With the October half-term approaching, many people would normally be thinking of taking a short holiday in the UK.
However, with many local restrictions being put in place – some at short notice – making travel plans may be a complicated business.
What are the rules for England?
If you live in an area that is not under local restrictions, you can holiday anywhere in England that is not itself subject to local restrictions.
You can holiday with people from other households (as long as you socially distance), but you can only travel in groups of six and under.
If you holiday in an area which faces local restrictions, such as Northumberland, you can only stay in private accommodation (such as a cottage or apartment) with members of your own household or support bubble.
You can stay in a hotel or B&B with another household, but you should avoid sharing rooms with people you do not live with, and you should avoid socialising with them indoors – for example in restaurants or bars.
If you live in an area of England with local restrictions, you can holiday outside that area, but you must not stay in private accommodation with anyone from outside your own household or support bubble, or socialise with them in any indoor setting.
Where can you travel in Scotland?
You can travel anywhere within Scotland, unless there are local restrictions in place advising you not to do so.
The government has advised people living in the central belt region – which stretches from Glasgow to Edinburgh – not to travel outside their area from 10-25 October inclusive, if they don’t need to. Likewise, people elsewhere in Scotland have been asked not to visit the central belt unless it is necessary.
However, First Minister Nicola Sturgeon also said, “We are not insisting that people cancel any half-term breaks they have planned.”
You cannot visit another household, or stay with them.
You can stay in private accommodation, such as a flat, caravan or holiday cottage, but only with members of your own household.
You can stay in a hotel or B&B, but you cannot share rooms with someone from outside your household.
People in Scotland are advised not to travel to areas of England where local restrictions are in place, unless the journey is absolutely necessary.
Where can you visit in Wales?
Travel in and out of any area under local restrictions is limited to essential journeys only.
You cannot travel into any of these areas to take a holiday, and likewise, if you live in a restricted area, you cannot leave to go on holiday elsewhere in the UK.

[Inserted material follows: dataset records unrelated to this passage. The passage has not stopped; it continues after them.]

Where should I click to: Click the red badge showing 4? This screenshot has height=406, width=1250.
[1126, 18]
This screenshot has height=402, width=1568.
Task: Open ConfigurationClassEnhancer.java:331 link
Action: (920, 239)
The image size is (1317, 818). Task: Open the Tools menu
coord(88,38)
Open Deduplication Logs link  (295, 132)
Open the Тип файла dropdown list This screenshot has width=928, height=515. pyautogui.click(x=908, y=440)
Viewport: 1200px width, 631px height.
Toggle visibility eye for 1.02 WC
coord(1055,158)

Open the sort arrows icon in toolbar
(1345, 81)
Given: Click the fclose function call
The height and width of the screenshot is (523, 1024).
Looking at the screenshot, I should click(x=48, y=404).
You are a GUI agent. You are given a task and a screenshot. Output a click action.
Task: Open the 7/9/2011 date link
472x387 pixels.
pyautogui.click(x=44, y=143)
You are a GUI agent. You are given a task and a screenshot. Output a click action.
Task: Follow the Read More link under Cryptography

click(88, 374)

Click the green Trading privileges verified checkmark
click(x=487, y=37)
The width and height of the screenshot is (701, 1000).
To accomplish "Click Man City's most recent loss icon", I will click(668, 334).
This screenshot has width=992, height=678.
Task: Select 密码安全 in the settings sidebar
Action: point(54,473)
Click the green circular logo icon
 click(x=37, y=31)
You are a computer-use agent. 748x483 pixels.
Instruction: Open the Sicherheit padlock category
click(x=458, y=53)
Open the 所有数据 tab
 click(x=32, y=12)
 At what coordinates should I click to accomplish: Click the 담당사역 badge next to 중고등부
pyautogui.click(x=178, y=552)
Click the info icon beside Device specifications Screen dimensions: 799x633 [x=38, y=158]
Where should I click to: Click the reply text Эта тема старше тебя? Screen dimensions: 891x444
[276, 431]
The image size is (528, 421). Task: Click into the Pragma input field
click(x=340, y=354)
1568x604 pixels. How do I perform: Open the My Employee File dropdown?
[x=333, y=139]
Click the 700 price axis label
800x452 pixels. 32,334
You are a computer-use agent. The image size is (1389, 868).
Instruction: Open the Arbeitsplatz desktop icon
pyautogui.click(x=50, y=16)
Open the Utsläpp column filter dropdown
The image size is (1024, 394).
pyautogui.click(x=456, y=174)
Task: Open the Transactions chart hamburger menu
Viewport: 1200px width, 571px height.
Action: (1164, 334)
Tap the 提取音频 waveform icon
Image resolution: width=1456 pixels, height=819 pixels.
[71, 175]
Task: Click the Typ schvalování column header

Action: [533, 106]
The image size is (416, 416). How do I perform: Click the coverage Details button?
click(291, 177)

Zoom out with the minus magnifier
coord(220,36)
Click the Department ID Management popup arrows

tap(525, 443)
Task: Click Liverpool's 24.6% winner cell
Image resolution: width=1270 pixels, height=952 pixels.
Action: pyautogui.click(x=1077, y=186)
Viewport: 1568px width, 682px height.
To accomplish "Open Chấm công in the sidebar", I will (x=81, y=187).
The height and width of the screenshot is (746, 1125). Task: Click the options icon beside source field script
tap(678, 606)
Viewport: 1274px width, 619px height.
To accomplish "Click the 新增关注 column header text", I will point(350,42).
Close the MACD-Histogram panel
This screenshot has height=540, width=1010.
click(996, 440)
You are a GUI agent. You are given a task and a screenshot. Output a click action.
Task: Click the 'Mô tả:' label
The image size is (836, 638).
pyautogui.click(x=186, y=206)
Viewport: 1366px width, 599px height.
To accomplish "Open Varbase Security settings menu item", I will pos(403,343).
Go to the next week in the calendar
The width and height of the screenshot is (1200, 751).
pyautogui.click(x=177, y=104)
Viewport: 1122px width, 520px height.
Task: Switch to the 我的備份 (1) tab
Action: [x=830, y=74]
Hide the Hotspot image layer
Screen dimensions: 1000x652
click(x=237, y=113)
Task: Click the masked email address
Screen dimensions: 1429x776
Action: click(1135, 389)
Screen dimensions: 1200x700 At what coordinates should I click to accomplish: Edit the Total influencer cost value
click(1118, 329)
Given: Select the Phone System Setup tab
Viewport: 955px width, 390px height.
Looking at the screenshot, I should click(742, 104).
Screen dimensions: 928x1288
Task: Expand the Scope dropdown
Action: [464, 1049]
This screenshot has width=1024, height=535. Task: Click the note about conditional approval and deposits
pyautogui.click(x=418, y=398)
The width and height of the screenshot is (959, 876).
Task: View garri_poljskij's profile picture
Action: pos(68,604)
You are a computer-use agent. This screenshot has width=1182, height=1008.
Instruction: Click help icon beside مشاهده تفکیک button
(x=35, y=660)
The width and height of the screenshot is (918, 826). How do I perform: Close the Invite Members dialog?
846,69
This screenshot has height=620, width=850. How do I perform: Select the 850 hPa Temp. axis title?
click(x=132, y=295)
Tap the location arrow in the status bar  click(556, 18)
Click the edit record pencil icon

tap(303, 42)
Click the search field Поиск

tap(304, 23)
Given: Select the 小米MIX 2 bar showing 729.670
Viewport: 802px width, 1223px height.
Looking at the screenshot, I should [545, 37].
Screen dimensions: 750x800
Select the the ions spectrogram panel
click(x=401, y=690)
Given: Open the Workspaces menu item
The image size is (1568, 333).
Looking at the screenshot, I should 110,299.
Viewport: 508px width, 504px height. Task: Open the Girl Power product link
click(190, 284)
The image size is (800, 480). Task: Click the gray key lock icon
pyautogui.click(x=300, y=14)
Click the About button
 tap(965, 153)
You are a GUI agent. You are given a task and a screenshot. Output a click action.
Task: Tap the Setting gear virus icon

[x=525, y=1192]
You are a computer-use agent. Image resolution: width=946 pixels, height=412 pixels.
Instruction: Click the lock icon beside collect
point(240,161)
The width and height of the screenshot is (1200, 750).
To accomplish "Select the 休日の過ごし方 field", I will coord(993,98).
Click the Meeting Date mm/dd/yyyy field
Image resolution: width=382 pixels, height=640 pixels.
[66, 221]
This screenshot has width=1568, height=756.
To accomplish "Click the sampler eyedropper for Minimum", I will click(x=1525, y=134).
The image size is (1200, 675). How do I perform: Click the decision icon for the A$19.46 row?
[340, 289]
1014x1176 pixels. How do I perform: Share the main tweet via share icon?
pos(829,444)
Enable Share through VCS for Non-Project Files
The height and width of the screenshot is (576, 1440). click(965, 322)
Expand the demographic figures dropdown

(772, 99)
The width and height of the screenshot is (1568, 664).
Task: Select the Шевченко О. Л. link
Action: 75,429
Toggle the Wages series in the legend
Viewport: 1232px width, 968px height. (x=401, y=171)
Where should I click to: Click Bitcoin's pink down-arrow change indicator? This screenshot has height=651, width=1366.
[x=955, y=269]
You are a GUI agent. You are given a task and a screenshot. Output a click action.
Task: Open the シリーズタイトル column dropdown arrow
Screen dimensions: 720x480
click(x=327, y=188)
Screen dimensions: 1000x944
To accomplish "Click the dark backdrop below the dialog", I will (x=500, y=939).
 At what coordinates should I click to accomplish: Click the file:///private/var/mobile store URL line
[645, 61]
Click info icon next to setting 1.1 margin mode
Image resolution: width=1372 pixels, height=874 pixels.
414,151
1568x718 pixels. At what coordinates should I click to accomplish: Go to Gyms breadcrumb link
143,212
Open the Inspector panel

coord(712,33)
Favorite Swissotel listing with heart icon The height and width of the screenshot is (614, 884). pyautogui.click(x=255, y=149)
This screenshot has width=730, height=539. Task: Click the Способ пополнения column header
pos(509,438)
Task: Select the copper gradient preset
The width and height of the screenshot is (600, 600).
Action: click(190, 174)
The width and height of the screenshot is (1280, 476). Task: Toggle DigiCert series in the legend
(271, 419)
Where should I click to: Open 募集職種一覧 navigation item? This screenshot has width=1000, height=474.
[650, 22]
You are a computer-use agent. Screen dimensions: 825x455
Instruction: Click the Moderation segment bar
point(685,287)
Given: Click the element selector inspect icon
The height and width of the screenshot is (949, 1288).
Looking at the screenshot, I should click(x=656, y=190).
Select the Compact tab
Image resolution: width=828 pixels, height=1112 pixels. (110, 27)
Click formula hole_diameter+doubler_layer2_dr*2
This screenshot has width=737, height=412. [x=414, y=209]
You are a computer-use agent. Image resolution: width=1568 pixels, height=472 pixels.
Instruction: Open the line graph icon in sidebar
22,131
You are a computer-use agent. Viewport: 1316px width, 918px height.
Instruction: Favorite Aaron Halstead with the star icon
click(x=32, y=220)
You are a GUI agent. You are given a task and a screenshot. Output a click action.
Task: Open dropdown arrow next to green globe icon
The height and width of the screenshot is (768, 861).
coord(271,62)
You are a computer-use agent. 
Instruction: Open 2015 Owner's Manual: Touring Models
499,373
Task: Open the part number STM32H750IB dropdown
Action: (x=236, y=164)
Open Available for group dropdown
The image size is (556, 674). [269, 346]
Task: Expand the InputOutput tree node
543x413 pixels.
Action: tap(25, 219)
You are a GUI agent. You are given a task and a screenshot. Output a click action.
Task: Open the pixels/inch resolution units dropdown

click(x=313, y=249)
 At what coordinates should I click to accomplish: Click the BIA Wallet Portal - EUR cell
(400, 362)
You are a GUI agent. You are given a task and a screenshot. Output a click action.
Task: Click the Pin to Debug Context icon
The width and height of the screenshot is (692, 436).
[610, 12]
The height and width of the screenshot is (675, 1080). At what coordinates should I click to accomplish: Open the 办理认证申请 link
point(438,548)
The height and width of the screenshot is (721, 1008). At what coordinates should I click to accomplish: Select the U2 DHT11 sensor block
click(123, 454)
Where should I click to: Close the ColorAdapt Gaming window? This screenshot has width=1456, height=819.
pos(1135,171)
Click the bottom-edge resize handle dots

Police can issue fixed penalty notices for breaking this rule, or you could be prosecuted and fined by the courts.
People who live in an area with no local restrictions are free to travel to anywhere else that has no local restrictions – whether inside or outside Wales.
What are Northern Ireland’s travel rules?
If you live in an area which is not under local restrictions, you are allowed to travel elsewhere in the UK, while following local regulations.
Mixing indoors with other households is not permitted in Northern Ireland, and neither is staying with another household outside your support bubble.
Only one local authority area – Derry City and Strabane – currently faces local restrictions.
People living in this area have been advised to avoid all unnecessary travel. Likewise, people are recommended only to travel to the area if it is absolutely necessary.
What if my holiday accommodation is closed because of local restrictions?
If you’re not able to take a planned holiday because of local restrictions, the government says it “encourages” accommodation providers to offer alternative dates, or – if that cannot be arranged – provide a refund. However, it says this would depend on the terms of the booking contract.
Many companies are trying to be flexible. For example, Haven Caravans and Center Parcs are among those offering cancellation, refund or free re-booking if a break is cancelled because of Covid-19.
How can I protect myself financially if my holiday is cancelled?
Make sure you carefully read any terms and conditions before you make a booking,
You will be better protected if you pay for your holiday using a credit or debit card than by bank transfer to a private property owner.
What happens if I have to cancel because I’m self-isolating?
The Association of British Travel Agents (Abta) says that if this happens, strictly speaking, it’s your fault you can’t go on holiday rather than the fault of the travel company.
It says that holiday companies want to be flexible because they want to encourage people to travel, but ultimately it’s “entirely up to them”. There are no rules or laws to compel them to look kindly on you.
Should I get travel insurance for UK holidays?
Insurance is all about covering losses from unforeseen circumstances – and, unfortunately, coronavirus and the consequences of it no longer count as unforeseen, the Association of British Insurers says.
Insurers are offering increasingly flexible policies, though. Trailfinders, for example, offers Covid-19 cover which includes trips being cancelled, shortened due to illness or lengthened due to having to self-isolate after falling ill while on holiday.
What should I do if I get coronavirus while I’m on holiday?
The current guidance from the UK government is that anyone who develops coronavirus symptoms should self-isolate for at least seven days. So things get a little tricky if you become unwell with a couple of days of your holiday left.
Abta says it’s possible the booking providers might let you stay in their accommodation for the duration of your illness, if you become ill while away – but it’s unlikely they’d cover the cost of this.
But there is no legislation to cover any specific rights that holidaymakers may have if they get coronavirus symptoms and need to extend their holiday.